(Set exercise) Turn the stretch from the line containing "Sort by 修改日期 column header" through the end of the material into a Markdown table with the columns Number and Record line, one row per line. Skip blank lines, and leave the pictures out.

Rows of pointing data:
....................
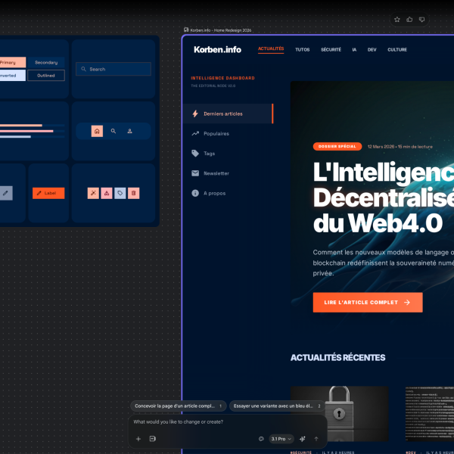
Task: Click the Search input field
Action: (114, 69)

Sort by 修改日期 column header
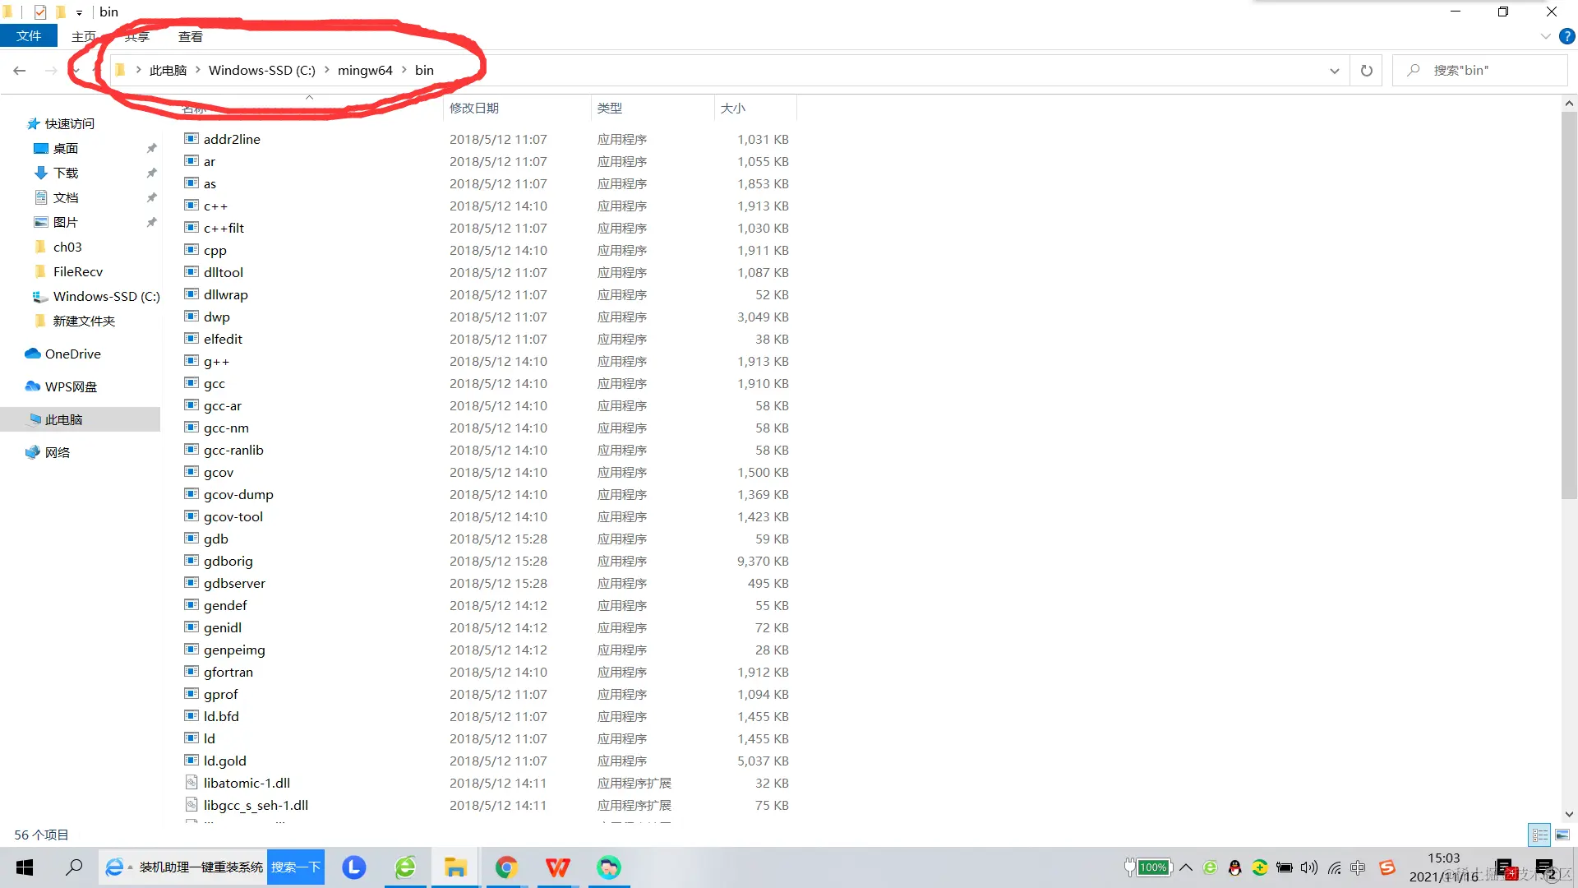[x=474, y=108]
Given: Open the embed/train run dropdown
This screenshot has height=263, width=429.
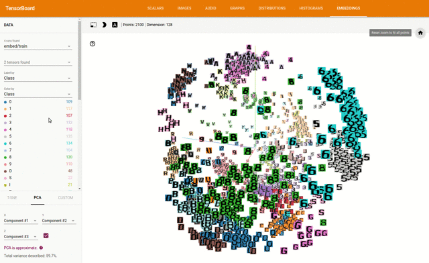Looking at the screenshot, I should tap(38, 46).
....................
(Reply to the exercise)
| Number | Record line |
|---|---|
| 1 | Sort by 修改日期 column header |
| 2 | [x=474, y=108] |
| 3 | Given: Open the embed/train run dropdown |
| 4 | This screenshot has height=263, width=429. |
| 5 | Looking at the screenshot, I should tap(38, 46). |